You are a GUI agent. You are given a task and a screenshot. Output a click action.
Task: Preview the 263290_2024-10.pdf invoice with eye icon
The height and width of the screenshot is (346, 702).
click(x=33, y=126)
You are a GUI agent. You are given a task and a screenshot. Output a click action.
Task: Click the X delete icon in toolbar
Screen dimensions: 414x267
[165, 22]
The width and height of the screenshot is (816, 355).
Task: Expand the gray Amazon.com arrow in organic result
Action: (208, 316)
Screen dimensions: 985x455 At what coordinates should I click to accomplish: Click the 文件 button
· · · · ·
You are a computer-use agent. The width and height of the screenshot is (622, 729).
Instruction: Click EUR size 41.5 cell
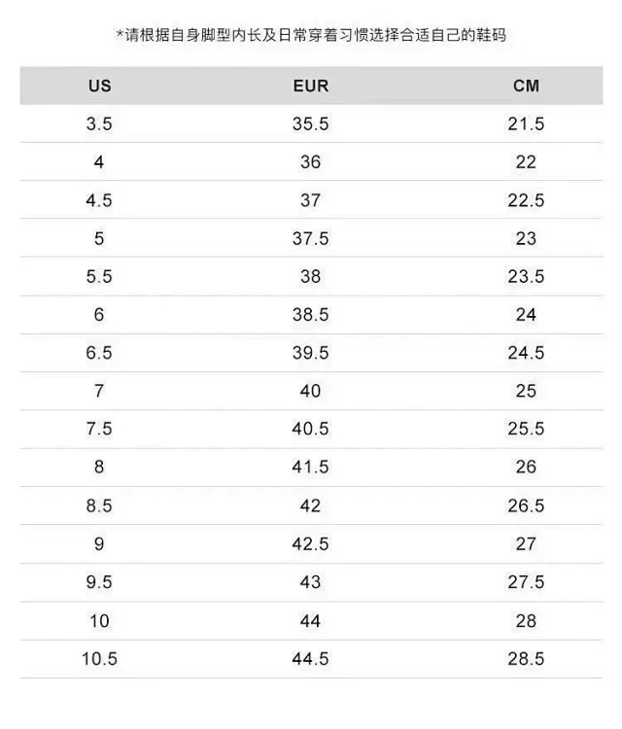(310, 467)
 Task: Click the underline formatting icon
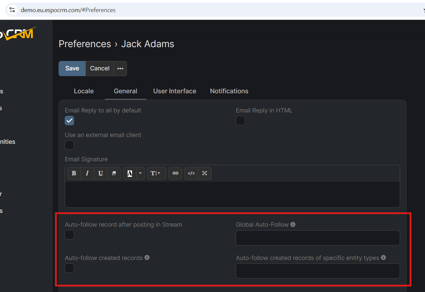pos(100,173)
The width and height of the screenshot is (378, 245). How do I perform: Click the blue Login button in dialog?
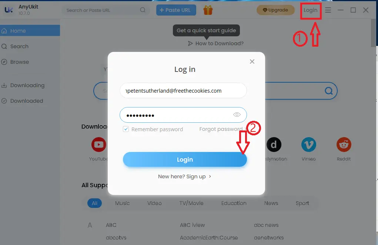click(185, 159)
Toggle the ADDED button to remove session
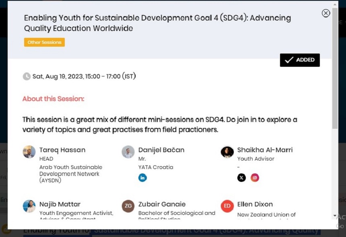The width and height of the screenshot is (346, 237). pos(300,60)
· · · · ·
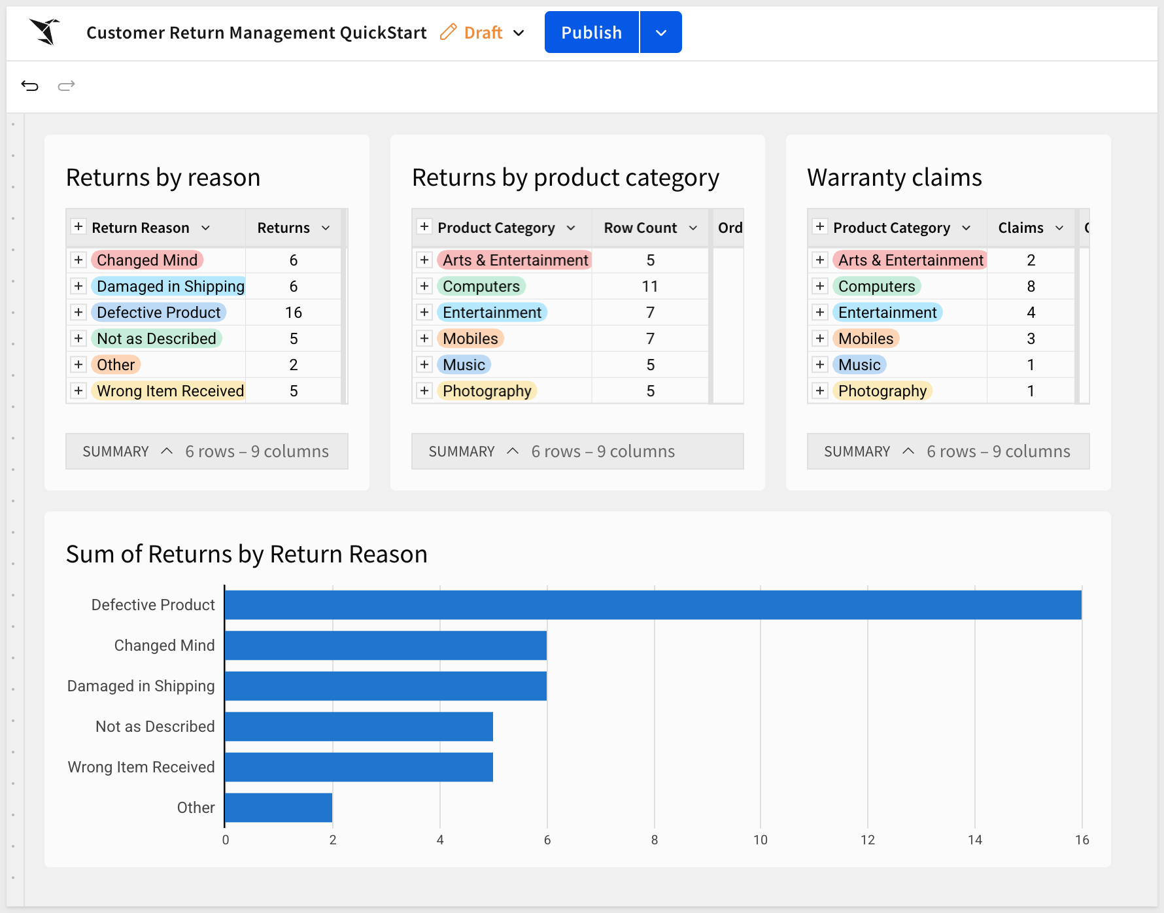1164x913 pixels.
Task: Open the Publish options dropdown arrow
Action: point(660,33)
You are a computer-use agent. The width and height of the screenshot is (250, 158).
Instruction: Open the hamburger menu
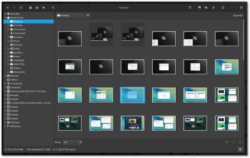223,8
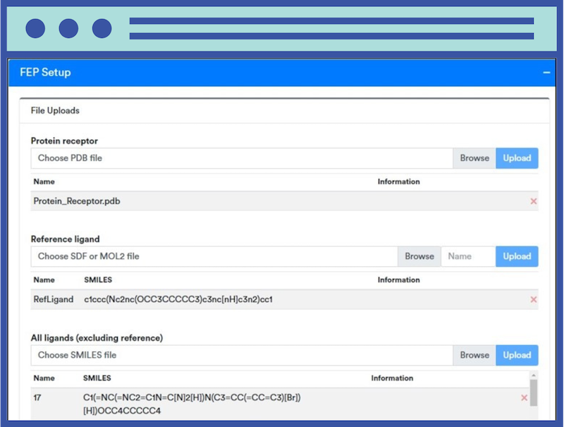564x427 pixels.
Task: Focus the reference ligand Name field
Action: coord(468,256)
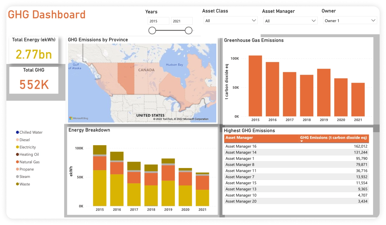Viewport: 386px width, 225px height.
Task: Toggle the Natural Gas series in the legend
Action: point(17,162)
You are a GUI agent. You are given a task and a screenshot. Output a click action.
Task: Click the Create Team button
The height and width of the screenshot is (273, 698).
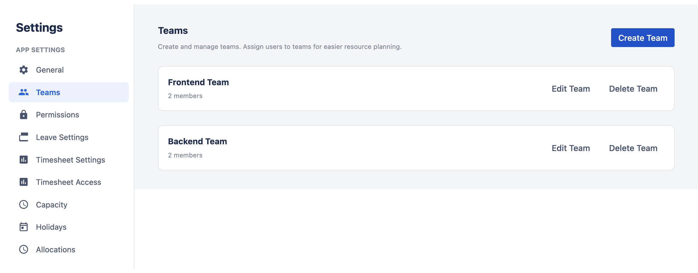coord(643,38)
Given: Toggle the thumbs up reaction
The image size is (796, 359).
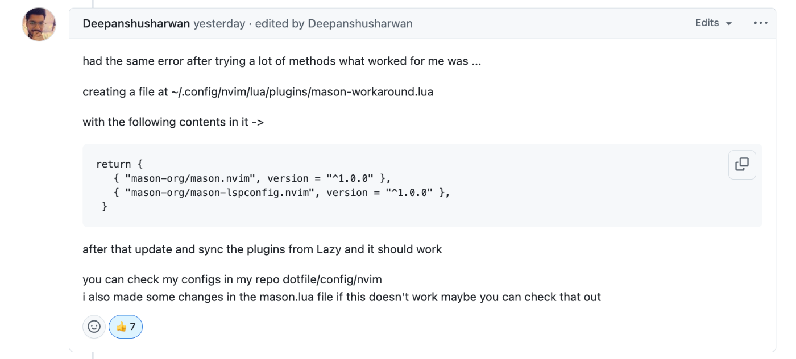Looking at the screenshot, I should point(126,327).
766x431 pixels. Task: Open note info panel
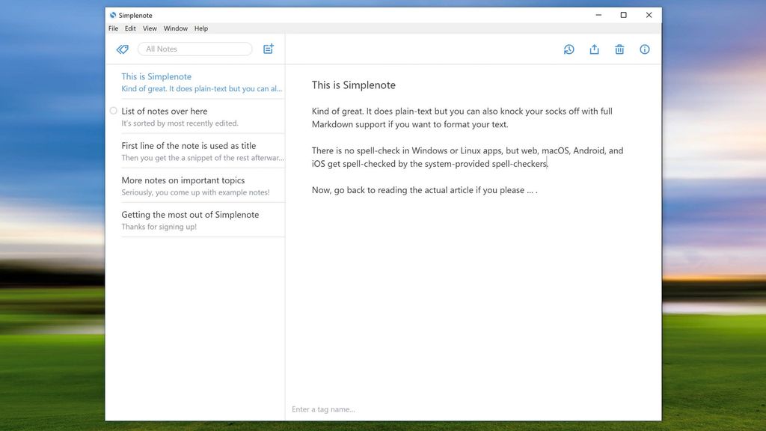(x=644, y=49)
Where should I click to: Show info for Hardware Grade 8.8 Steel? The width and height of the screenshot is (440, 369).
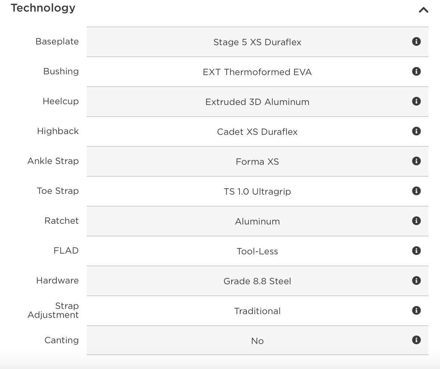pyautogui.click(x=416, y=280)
· · · · ·
§ Assignment:
Each line with the word "computer" in the records above belongs in the result; copy all of them.

§ Result:
You are a computer-use agent. The width and height of the screenshot is (622, 729).
You are a computer-use agent. The width and height of the screenshot is (250, 158).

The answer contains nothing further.